Required work |
Begin at the line where "Select the Professional tone option" appears and reproduce exactly every line through the end of the data below, both included, skipping pictures.

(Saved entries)
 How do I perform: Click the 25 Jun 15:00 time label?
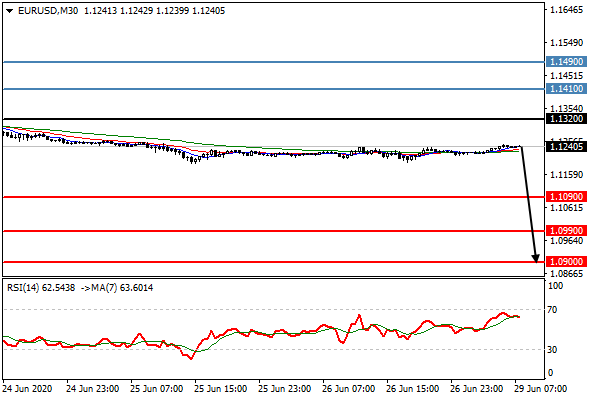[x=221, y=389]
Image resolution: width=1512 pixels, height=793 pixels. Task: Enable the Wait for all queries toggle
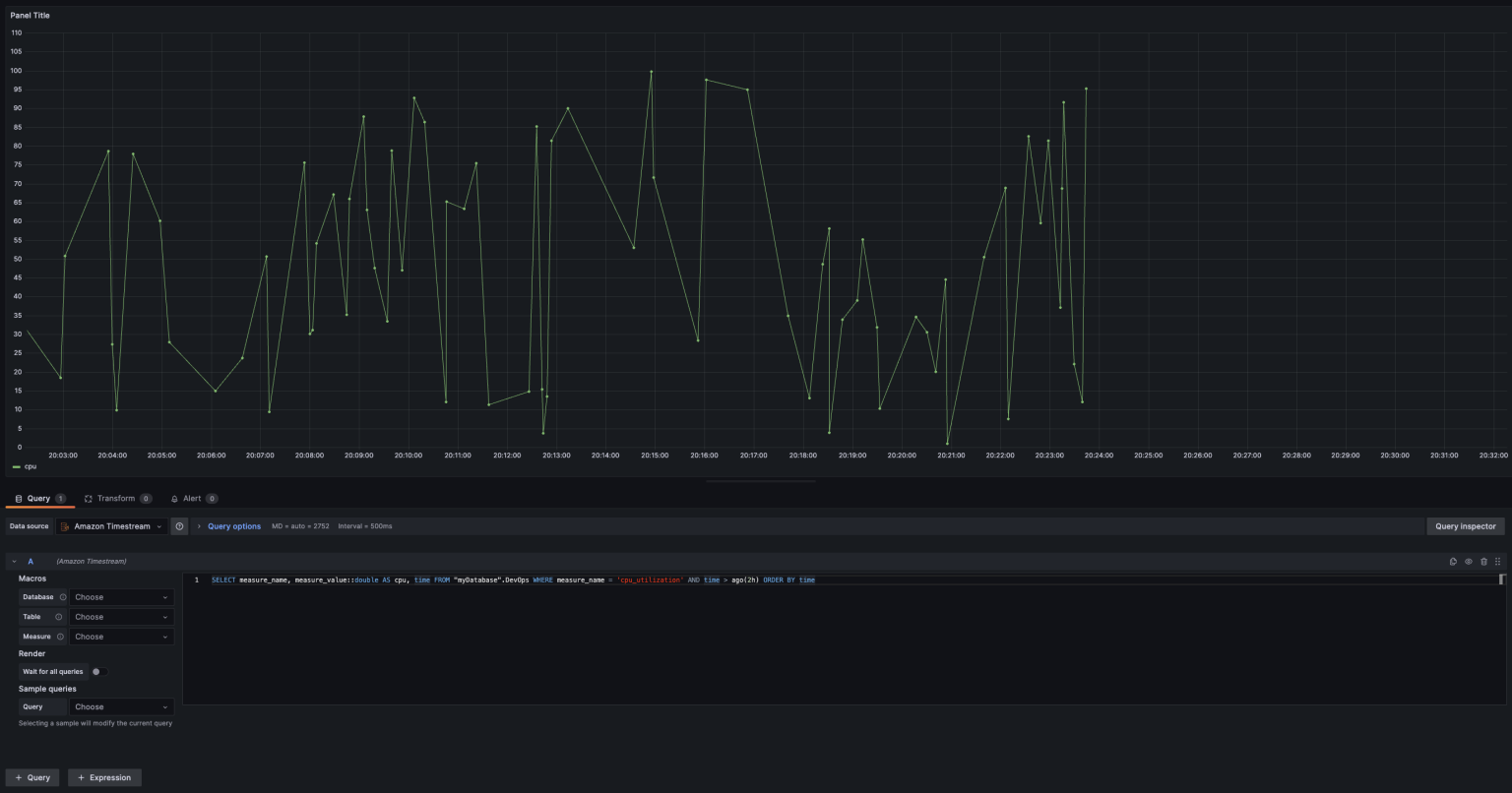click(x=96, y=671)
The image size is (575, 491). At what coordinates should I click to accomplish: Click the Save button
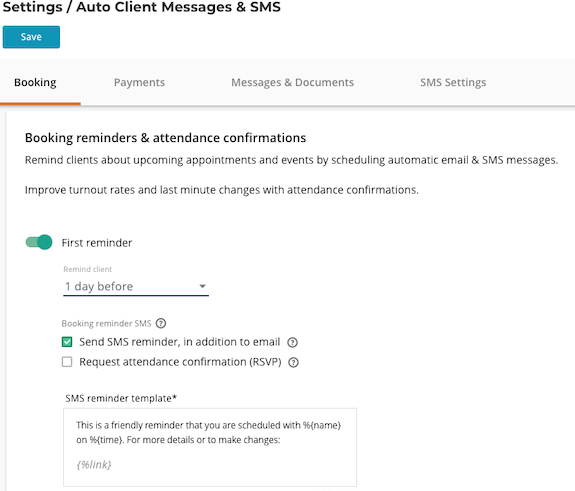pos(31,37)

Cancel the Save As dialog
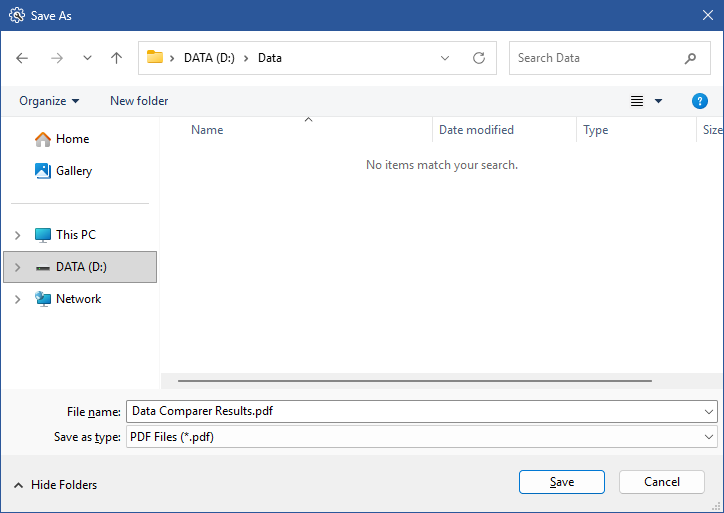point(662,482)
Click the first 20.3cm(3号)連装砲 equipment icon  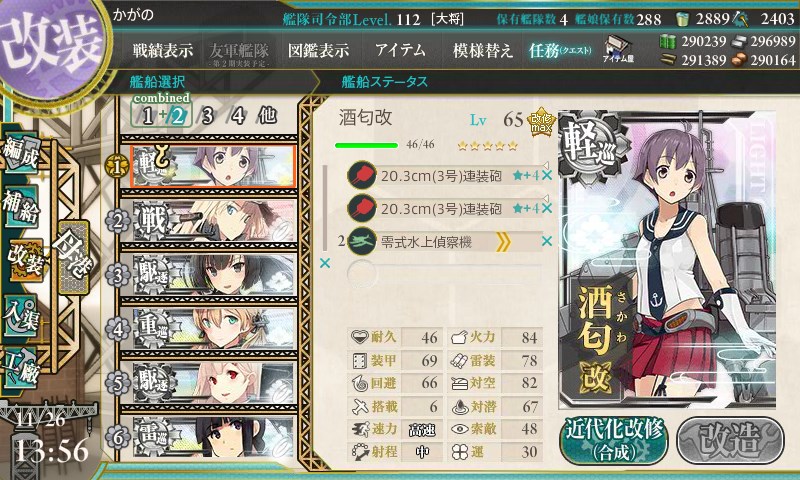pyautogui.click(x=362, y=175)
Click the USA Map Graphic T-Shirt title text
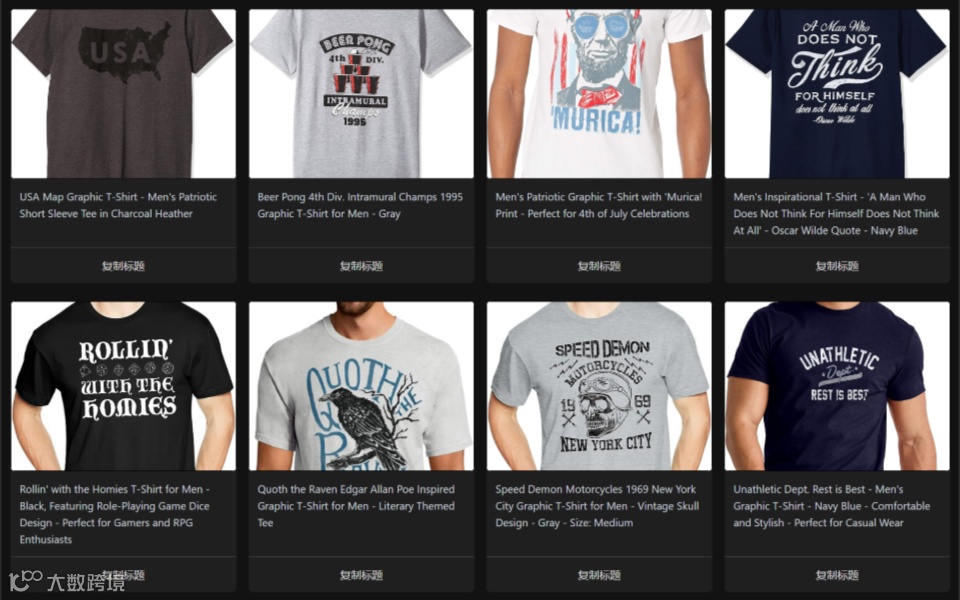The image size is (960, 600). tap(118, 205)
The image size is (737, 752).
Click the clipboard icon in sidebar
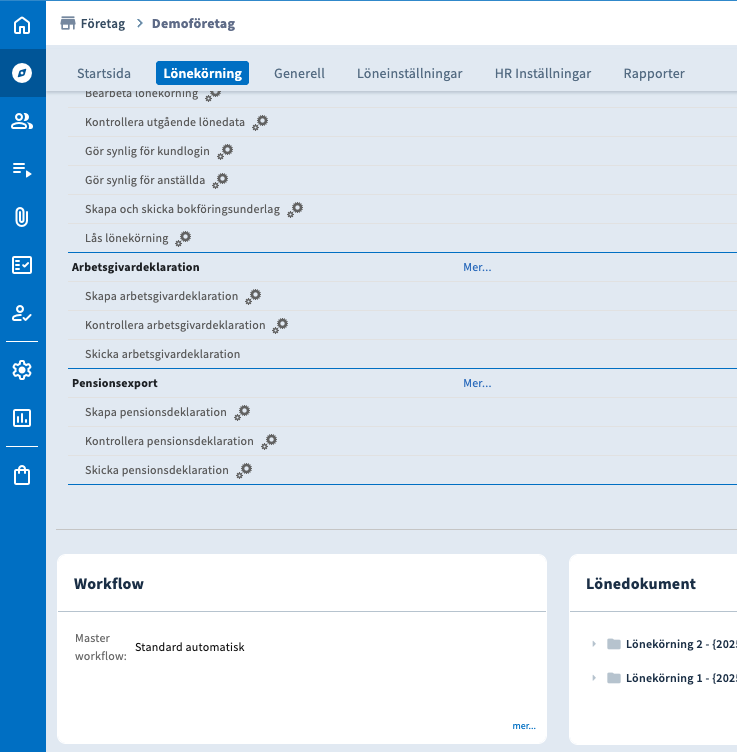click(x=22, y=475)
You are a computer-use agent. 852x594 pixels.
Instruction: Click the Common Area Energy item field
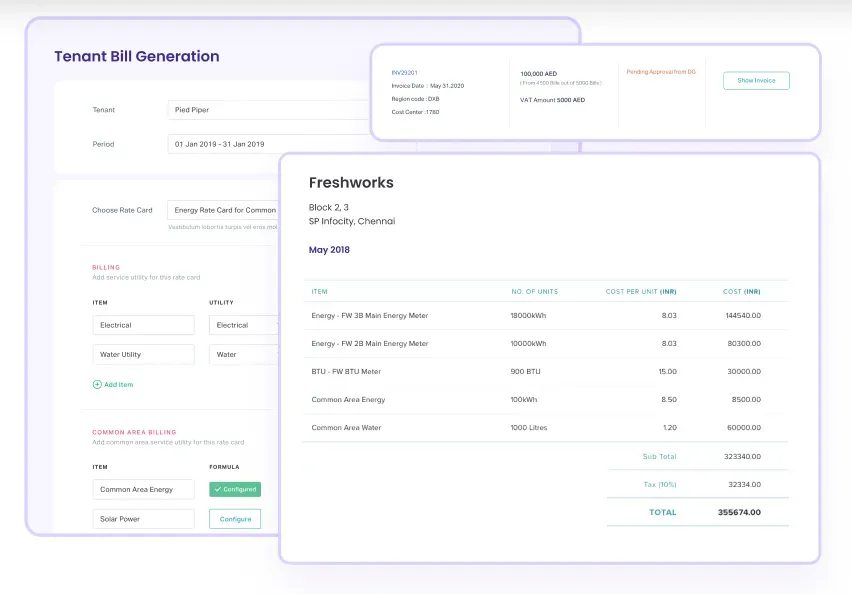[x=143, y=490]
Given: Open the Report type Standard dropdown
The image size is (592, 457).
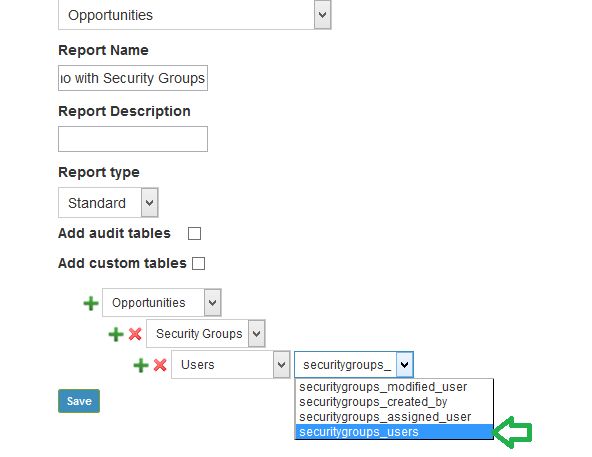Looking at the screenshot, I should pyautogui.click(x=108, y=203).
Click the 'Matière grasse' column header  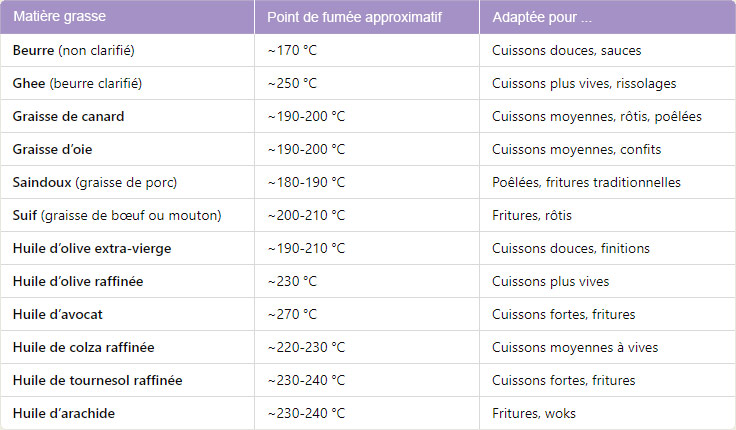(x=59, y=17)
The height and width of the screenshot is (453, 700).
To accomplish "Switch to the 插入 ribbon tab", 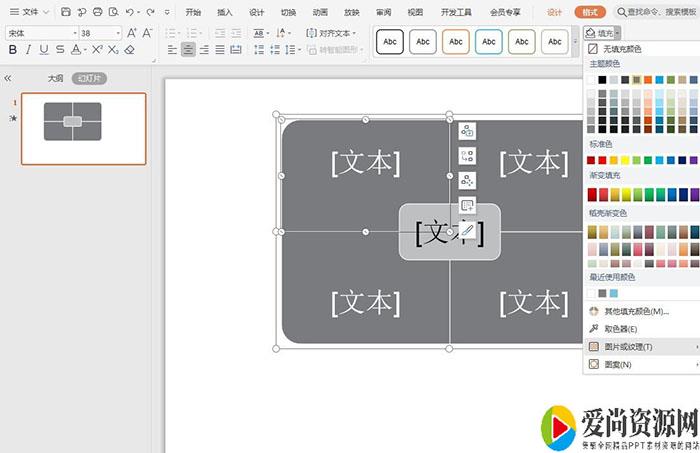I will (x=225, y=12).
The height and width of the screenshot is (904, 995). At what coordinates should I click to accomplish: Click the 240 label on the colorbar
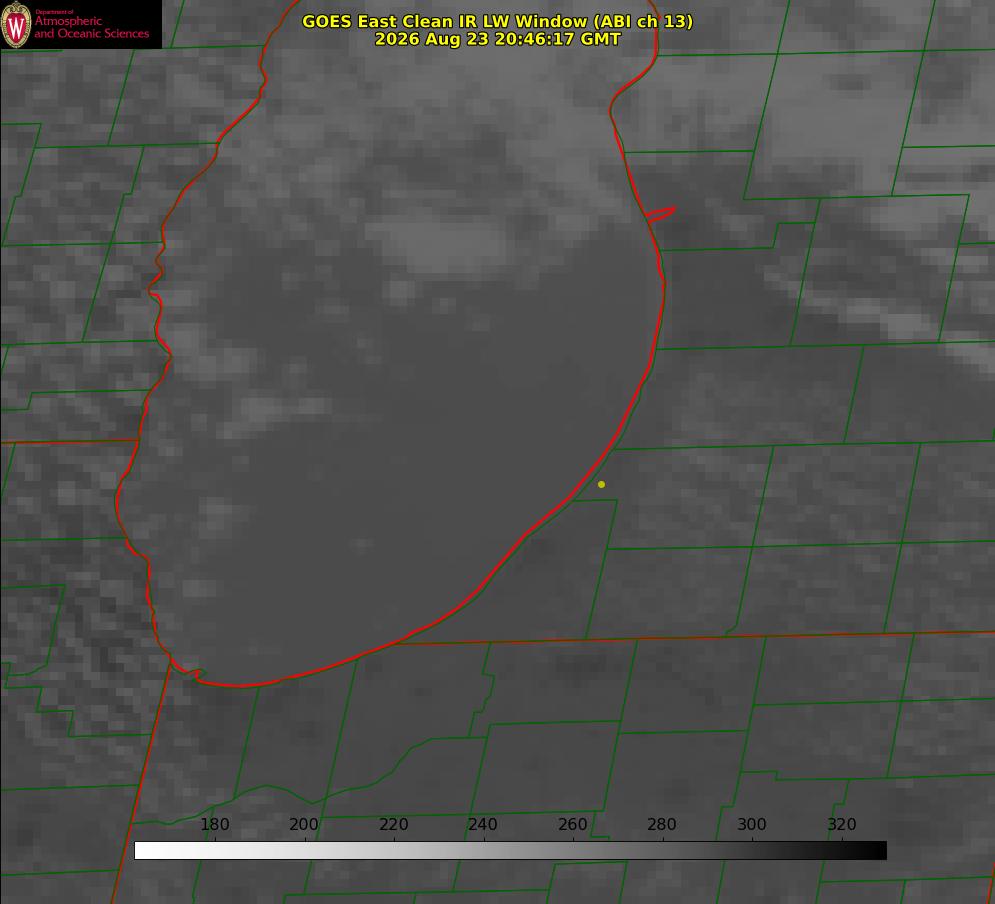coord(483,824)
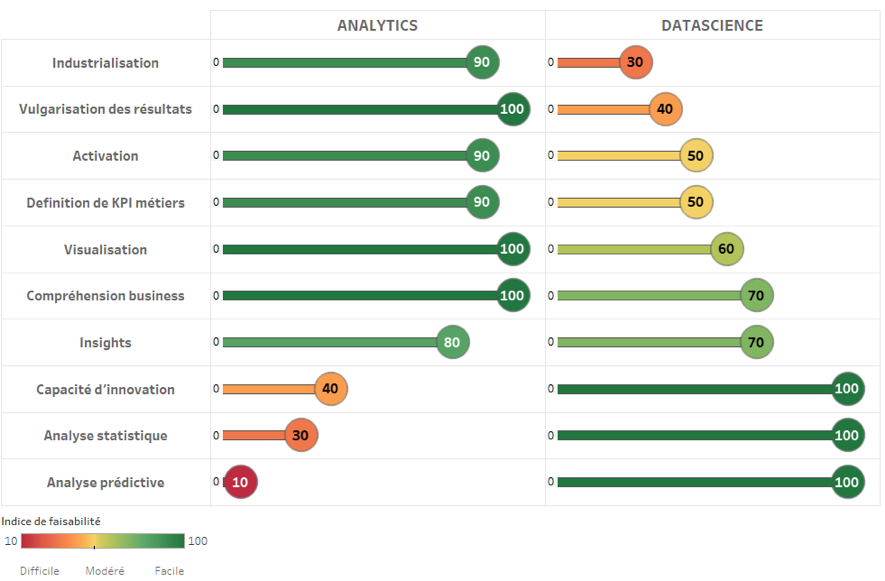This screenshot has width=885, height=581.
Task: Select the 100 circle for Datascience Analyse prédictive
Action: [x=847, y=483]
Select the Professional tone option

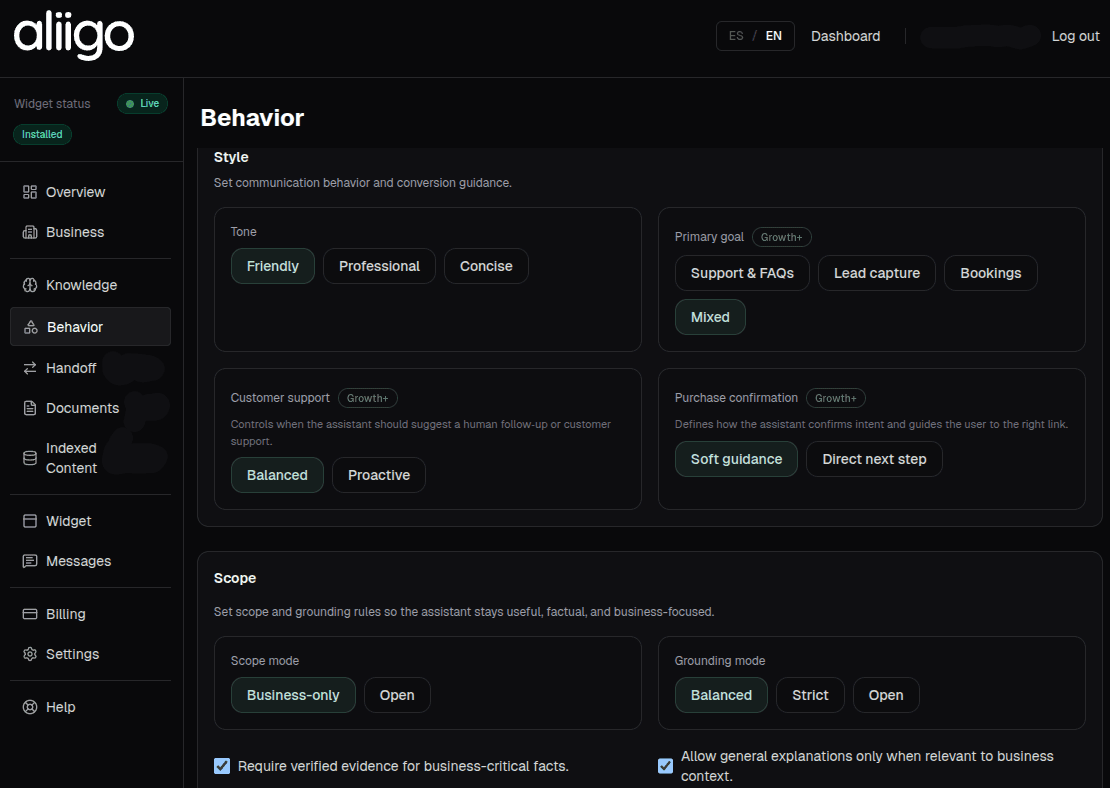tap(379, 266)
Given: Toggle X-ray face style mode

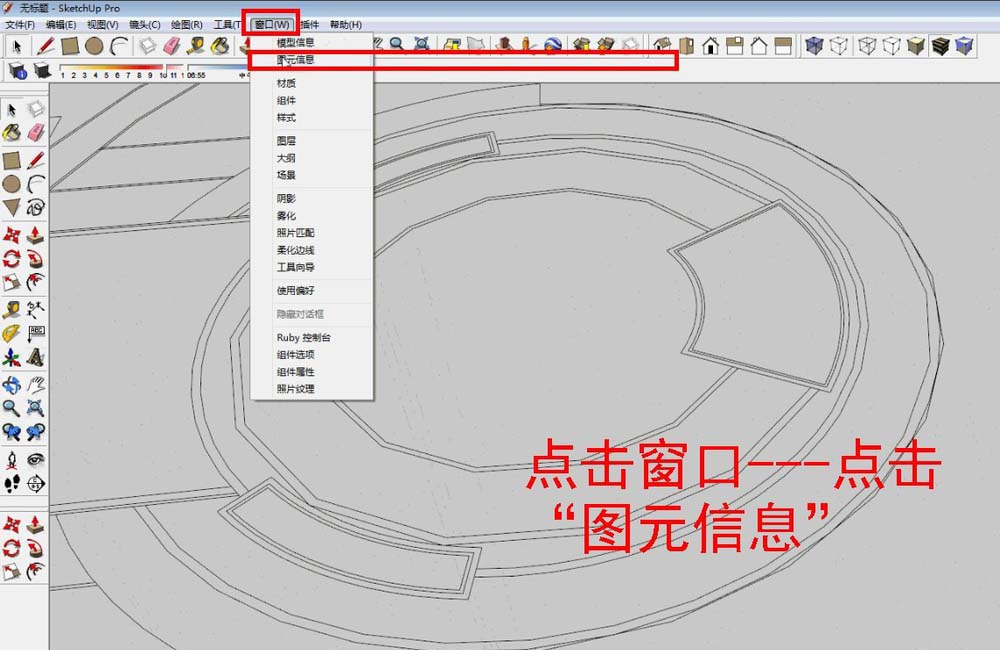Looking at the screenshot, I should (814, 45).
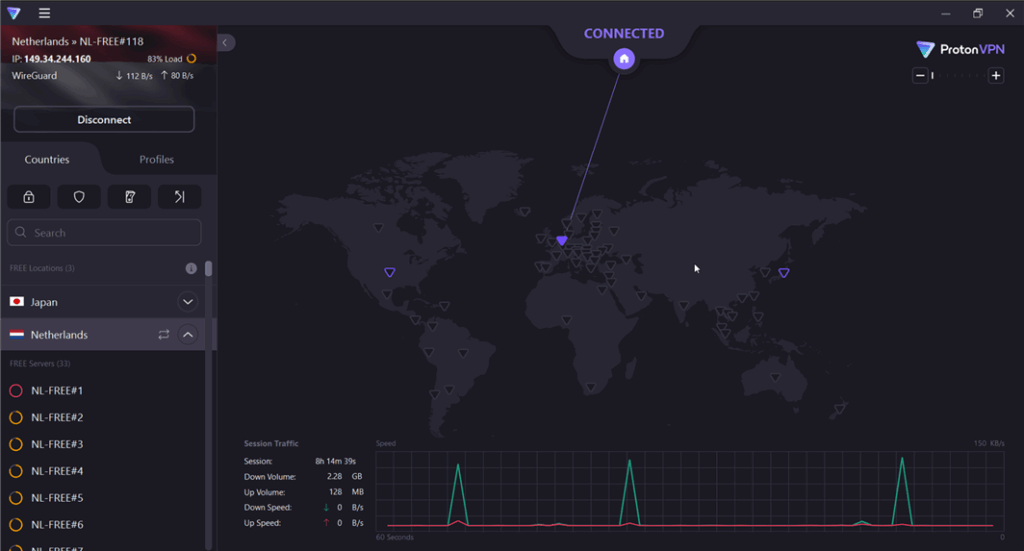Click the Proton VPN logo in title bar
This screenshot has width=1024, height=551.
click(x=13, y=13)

Problem solution |
Select the Professional tone option

tap(379, 266)
Given: Toggle X-ray face style mode

Looking at the screenshot, I should (814, 45).
Click the Proton VPN logo in title bar
This screenshot has width=1024, height=551.
click(x=13, y=13)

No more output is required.